The data development usually goes through the following processes under normal conditions:
The figure above shows that the overall data development process includes data generation, data collection and storage, data analysis and computing, data extraction, and data presentation and sharing. All the data development processes framed by dotted lines can be completed on the Alibaba Cloud Data IDE. Descriptions can be found below:
A business system will generate a large amount of structured data every day. The data is stored in the database of the business system, including MySQL, Oracle, and RDS.
Data collection and storage
You need to first synchronize the data of different business systems to MaxCompute (originally ODPS) before leveraging the massive data storage and processing capabilities of MaxCompute (originally ODPS) for analyzing the existing data. The Alibaba Cloud Data IDE platform provides the data synchronization service to synchronize various types of data sources in the business system with MaxCompute (originally ODPS) according to the predefined scheduling period.

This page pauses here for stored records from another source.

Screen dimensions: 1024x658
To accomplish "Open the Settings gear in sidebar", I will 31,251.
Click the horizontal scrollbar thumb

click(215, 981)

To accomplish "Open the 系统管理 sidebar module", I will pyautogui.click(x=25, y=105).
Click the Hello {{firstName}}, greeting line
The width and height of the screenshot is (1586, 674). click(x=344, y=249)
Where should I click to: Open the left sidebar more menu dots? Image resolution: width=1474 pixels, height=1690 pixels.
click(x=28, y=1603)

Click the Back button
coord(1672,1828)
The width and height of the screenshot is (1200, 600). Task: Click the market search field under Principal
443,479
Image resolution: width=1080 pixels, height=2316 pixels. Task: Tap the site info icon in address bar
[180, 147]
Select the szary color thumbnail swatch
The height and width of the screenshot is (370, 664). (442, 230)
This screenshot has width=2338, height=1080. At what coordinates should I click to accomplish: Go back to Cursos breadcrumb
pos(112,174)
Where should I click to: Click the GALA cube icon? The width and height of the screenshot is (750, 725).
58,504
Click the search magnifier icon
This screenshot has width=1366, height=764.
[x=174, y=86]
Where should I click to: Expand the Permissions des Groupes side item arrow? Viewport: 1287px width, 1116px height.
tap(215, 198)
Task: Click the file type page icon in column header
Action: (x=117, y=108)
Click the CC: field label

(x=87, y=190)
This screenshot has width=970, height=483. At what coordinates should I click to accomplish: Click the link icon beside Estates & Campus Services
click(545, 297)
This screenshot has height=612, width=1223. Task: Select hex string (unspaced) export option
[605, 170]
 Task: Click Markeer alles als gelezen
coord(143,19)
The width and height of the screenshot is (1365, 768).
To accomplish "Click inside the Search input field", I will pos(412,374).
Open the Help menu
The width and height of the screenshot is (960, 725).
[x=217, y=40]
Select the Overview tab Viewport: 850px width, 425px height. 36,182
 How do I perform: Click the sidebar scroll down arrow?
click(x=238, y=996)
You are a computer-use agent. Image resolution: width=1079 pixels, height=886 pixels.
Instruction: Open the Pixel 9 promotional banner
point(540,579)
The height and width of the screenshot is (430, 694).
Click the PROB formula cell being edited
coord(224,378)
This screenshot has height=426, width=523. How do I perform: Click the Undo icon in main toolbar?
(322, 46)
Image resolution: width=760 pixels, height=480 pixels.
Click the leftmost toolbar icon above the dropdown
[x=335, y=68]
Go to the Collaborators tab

Data analysis and processing
Following the above step, you can start the processing (ODPS SQL and ODPS MR), analysis and mining (data analysis and data mining) of data on MaxCompute (originally ODPS) to discover the value of the data.
The result data after analysis and processing should be synchronously exported to the business systems so that the business personnel can utilize the value of the data.
Data presentation and sharing
The results of big data analysis and processing are presented and shared using reports and geographic information systems.